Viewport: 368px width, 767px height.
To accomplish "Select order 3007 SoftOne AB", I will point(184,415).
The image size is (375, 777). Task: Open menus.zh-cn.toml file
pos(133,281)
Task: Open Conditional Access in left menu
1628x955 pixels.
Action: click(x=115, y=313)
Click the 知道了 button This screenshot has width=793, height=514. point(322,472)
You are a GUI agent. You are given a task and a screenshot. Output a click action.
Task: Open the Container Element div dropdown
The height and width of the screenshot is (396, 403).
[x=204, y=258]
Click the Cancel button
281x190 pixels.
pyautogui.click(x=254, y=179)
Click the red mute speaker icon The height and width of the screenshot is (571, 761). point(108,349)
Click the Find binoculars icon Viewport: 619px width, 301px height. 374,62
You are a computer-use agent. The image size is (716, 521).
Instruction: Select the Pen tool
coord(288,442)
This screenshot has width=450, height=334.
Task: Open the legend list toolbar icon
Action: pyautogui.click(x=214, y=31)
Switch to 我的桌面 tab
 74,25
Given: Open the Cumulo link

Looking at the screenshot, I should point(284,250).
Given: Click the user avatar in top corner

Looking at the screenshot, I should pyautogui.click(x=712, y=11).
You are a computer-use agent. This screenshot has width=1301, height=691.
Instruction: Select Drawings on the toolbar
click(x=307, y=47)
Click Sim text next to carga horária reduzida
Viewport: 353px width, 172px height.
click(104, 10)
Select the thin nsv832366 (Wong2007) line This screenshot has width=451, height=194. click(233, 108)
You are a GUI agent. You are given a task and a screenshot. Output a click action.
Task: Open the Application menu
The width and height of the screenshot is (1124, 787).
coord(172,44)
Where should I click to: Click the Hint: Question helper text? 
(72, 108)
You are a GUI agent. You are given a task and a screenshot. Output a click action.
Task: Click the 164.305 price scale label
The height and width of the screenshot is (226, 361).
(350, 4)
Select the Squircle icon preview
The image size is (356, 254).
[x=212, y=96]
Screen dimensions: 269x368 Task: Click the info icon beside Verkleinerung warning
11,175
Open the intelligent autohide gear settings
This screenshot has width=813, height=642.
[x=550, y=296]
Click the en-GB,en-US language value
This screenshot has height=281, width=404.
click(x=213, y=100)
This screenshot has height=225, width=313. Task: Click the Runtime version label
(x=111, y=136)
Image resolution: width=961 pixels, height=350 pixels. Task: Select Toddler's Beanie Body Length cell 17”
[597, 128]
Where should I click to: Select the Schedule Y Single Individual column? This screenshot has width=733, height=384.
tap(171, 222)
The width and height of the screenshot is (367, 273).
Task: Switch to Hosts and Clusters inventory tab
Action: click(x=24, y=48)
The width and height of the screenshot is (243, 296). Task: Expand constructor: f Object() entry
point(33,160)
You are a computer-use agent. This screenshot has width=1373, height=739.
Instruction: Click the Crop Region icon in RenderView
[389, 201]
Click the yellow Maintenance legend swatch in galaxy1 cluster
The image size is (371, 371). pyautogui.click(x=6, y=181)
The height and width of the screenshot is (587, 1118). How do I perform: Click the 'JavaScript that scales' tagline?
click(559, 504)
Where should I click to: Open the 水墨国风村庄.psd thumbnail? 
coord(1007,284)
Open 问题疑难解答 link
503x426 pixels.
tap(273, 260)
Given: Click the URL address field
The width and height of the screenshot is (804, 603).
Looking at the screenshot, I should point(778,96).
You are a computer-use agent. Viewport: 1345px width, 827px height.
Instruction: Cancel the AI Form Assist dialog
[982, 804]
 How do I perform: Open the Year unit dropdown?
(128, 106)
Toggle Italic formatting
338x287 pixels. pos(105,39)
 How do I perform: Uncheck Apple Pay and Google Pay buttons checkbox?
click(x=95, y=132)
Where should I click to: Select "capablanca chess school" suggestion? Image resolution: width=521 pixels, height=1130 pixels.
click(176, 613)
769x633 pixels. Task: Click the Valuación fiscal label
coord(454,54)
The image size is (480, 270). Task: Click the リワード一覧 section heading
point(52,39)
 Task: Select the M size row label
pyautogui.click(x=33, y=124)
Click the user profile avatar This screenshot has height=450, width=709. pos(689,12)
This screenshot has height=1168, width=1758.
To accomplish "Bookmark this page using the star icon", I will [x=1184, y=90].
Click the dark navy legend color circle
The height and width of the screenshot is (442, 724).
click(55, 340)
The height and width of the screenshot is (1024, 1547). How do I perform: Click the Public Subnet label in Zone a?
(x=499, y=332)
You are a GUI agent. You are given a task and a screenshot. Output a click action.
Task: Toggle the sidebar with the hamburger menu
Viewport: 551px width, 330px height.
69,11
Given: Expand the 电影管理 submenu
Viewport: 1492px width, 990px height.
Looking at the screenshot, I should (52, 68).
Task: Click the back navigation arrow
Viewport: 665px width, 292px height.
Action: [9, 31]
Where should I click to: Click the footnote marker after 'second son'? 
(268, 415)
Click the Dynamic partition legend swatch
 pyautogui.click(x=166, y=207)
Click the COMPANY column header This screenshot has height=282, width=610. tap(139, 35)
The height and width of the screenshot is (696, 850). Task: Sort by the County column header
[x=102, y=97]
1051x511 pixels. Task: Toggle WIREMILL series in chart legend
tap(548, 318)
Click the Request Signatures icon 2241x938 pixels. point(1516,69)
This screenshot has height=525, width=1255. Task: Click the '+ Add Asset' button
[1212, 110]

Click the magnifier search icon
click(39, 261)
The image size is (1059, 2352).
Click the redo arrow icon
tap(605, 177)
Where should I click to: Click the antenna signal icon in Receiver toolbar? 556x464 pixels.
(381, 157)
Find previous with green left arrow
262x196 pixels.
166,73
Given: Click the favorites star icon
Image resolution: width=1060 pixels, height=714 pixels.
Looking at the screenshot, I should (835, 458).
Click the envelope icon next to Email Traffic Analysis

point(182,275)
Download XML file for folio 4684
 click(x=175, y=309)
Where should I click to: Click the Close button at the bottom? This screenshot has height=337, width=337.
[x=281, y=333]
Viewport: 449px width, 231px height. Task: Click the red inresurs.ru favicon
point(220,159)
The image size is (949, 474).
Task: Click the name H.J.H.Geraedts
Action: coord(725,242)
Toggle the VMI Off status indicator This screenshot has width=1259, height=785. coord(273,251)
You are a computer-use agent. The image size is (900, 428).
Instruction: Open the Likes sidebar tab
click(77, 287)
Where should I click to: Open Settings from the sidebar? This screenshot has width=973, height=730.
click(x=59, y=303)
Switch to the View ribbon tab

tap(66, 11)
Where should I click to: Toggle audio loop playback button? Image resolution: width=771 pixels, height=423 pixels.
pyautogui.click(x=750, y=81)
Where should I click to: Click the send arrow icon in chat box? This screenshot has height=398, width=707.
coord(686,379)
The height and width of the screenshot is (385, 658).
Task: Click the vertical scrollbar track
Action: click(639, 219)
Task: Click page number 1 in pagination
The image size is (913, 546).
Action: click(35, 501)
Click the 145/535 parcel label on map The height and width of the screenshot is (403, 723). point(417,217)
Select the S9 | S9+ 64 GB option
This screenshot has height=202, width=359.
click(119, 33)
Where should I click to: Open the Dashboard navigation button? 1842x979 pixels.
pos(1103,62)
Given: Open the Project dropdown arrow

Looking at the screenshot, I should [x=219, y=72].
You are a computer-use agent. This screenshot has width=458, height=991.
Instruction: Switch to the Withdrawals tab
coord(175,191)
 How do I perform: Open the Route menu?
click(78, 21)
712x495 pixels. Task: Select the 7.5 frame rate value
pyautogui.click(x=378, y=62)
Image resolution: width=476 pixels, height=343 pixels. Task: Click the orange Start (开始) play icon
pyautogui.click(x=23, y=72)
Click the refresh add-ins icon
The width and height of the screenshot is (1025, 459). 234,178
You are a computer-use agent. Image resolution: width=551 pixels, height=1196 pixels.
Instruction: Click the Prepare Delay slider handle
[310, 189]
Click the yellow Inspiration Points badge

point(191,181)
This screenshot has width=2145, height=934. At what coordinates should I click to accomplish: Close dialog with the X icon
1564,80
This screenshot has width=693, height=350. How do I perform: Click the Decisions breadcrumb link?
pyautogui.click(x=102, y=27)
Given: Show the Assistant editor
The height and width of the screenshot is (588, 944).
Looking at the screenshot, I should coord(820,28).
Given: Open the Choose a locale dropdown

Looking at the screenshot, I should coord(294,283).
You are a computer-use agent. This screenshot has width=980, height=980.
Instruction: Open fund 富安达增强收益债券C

* **Written problem**: Rewrite the material from the line with "Image resolution: width=476" up to and including the line with "The width and height of the screenshot is (1025, 459).", substituting "green" for "orange" and leaving everything else unchanged.

* **Complete output**:
Image resolution: width=476 pixels, height=343 pixels. Task: Click the green Start (开始) play icon
pyautogui.click(x=23, y=72)
Click the refresh add-ins icon
The width and height of the screenshot is (1025, 459). 234,178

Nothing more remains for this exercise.